Mountain towns, including in Summit County, experience a dip in business over the summer

Tripp Fay/For the Summit Daily News
This summer was predicted to be a summer of booming business.
The pandemic isn’t as prevalent, and travel restrictions are lesser. However, Brian Jones, co-owner of Northside Pizza in Breckenridge, said he’s heard from other businesses that bookings have gone down.
Destimetrics, a business intelligence branch of Inntopia that collects data from different vacation destinations, came out with numbers recently that show a decrease in business in 17 mountain destinations in seven western states.
The report said the shortage is likely due to high inflation, rising interest rates and declining financial markets.
Destimetrics reported that occupancy from May through October is down 9% compared to last year at the same time, with July and August experiencing the largest drop — 12.3% and 17.7% respectively. And though there has been an increase in the daily rate by almost 7%, the decrease in occupancy is hurting these destinations, shown by a 2.8% decrease in revenue compared to 2021.
These numbers are still better than they were during the pandemic, but compared to before the pandemic, things are still not back to normal.
Jones added though he hasn’t experienced too much of a difference from the summer of 2022 in comparison to the summer of 2021, the month of July is starting to look like there has been a decrease in sales.
His theory is that the summer of 2021 was full of people taking road trips, responding to the summer of 2020 — when COVID-19 was in full swing — by going on vacation.
“Everybody was trying to get outside, do outdoor activities,” he said. “I know trying to buy a camper last year was ridiculously expensive and hard because everyone was buying one.”
This summer, however, gas prices are through the roof, so Jones said people want to stay close to their “home base” to save money.
On the flip side, Tanecia Spagnolia, the owner of Timberline Craft Kitchen and Cocktails in Silverthorne, said she thinks more people are vacationing internationally this summer. In her own life, she’s known quite a few people who had planned international trips that are just now getting to have their adventure.
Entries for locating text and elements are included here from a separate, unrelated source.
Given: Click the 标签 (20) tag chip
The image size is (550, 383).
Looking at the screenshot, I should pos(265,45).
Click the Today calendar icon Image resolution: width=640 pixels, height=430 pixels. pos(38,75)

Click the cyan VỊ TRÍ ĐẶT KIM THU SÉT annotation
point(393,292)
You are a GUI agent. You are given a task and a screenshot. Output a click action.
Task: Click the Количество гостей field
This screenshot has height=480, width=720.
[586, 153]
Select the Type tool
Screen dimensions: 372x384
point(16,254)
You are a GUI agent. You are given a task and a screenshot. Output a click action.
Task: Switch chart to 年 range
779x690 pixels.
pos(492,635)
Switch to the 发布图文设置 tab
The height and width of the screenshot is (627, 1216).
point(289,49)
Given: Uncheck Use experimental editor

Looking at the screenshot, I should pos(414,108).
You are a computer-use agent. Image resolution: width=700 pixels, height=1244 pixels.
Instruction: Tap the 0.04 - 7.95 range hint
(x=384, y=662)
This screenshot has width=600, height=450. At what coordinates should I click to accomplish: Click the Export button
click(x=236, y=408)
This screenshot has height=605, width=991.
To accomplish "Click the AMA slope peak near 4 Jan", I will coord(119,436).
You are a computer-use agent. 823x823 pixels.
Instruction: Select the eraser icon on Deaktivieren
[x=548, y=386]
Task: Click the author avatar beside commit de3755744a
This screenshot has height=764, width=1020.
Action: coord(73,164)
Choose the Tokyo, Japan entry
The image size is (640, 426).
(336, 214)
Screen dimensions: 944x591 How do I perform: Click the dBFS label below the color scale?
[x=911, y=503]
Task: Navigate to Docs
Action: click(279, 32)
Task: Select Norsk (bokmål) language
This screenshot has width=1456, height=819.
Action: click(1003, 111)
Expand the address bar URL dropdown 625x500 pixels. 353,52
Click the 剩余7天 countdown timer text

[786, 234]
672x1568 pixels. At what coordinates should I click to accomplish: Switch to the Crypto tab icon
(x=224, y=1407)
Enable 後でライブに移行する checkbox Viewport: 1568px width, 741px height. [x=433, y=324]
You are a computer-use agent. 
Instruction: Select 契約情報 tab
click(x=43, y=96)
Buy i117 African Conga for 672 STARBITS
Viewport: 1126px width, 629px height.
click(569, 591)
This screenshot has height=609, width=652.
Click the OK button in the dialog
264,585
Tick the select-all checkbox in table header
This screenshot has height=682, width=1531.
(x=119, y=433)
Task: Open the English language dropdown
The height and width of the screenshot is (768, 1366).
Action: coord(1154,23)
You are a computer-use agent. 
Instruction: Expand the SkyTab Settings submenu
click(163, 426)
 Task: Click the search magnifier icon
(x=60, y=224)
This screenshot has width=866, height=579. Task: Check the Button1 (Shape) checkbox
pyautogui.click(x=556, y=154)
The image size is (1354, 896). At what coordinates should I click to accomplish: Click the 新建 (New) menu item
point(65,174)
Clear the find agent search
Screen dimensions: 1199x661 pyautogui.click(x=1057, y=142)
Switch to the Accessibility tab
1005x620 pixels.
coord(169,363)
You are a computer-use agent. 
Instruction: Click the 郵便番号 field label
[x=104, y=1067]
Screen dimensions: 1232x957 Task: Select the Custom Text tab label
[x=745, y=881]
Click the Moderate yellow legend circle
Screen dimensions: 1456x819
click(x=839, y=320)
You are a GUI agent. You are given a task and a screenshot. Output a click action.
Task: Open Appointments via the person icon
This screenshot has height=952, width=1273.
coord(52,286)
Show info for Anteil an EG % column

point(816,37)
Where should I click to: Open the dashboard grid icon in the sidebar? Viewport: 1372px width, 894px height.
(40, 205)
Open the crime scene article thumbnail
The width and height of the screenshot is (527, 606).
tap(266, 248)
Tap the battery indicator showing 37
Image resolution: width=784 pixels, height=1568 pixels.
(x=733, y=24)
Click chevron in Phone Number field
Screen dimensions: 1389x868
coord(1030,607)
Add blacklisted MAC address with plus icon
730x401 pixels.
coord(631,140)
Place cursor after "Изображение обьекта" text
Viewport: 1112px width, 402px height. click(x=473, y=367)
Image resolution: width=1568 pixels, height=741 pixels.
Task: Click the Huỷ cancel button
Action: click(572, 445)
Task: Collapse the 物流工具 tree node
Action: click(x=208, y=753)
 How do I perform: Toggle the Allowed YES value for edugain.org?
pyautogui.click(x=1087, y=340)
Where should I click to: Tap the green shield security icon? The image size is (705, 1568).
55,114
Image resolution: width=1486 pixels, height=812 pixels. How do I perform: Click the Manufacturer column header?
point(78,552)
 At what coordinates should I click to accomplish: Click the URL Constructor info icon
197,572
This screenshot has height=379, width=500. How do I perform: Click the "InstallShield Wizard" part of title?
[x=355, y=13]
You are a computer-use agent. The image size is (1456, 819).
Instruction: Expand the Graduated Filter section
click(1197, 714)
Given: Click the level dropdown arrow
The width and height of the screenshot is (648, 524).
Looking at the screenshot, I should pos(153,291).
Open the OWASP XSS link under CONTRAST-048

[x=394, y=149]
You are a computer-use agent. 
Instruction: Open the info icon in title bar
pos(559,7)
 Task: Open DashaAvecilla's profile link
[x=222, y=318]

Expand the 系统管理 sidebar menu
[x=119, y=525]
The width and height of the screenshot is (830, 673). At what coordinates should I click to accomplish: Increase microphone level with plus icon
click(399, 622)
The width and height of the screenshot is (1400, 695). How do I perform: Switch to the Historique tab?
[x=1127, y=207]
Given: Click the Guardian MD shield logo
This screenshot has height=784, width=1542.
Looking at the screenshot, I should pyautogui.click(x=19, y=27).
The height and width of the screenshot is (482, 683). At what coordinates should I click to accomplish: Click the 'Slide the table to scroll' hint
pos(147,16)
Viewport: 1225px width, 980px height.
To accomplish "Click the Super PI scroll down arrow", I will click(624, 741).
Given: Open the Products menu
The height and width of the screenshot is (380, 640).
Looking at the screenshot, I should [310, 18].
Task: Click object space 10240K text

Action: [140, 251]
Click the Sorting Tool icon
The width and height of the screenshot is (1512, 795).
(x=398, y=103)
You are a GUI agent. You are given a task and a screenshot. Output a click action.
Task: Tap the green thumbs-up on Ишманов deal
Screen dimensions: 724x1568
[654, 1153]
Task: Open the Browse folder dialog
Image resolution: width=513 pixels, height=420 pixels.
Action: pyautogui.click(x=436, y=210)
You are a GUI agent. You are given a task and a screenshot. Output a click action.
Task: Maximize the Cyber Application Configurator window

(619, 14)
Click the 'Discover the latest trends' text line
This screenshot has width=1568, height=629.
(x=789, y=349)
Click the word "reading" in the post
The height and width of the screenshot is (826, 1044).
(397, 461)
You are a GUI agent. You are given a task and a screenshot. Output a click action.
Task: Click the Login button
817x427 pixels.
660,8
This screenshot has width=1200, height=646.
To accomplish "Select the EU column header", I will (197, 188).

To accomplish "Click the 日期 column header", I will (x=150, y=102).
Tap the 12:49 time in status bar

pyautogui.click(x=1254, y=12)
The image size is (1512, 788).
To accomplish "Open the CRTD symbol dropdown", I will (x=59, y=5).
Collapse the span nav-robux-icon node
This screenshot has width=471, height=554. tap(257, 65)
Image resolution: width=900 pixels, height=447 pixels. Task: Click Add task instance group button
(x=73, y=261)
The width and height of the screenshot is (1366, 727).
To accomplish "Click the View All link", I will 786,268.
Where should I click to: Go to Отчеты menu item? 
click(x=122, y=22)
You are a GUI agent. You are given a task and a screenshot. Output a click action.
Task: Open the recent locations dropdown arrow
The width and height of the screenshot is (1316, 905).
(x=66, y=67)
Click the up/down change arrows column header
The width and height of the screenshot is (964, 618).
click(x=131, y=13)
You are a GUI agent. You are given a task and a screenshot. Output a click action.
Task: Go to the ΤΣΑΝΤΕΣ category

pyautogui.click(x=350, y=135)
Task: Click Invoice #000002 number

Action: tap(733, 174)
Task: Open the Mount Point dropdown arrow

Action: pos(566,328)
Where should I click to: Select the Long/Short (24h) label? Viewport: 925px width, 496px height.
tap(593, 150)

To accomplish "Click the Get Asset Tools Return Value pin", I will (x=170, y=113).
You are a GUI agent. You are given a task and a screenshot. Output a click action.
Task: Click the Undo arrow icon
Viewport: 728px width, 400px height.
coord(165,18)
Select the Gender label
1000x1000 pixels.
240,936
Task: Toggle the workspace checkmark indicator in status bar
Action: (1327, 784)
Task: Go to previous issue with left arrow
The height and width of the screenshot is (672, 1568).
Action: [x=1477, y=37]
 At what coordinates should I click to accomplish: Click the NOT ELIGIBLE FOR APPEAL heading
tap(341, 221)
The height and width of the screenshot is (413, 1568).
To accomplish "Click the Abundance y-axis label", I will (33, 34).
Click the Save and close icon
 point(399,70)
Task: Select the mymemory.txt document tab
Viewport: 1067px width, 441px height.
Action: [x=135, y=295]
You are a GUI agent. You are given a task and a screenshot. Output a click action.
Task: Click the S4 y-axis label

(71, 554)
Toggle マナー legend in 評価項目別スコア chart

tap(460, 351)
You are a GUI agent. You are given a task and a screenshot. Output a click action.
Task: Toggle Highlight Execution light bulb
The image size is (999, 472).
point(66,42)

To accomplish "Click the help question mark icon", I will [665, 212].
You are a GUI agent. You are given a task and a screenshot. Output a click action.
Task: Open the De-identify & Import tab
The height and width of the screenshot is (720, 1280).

She added that most of her customers have been second homeowners from the Front Range, leading her to believe that a lot of people may not want to spend the money to come up to Summit County due to gas prices.
Spagnolia also recognized that right now is a time of economic uncertainty, with a recession potentially looming around the corner.
Both business owners experienced a dip in sales during the Fourth of July weekend. They believe that the lack of fireworks took people to other towns.
Spagnolia said they received much fewer sales than anticipated on July 4 but got much more on July 5, when she thought people may be coming back into, or through, town from where they went to watch fireworks.
Whichever theory is correct, there is data to show that sales and bookings have decreased for mountain communities in the west.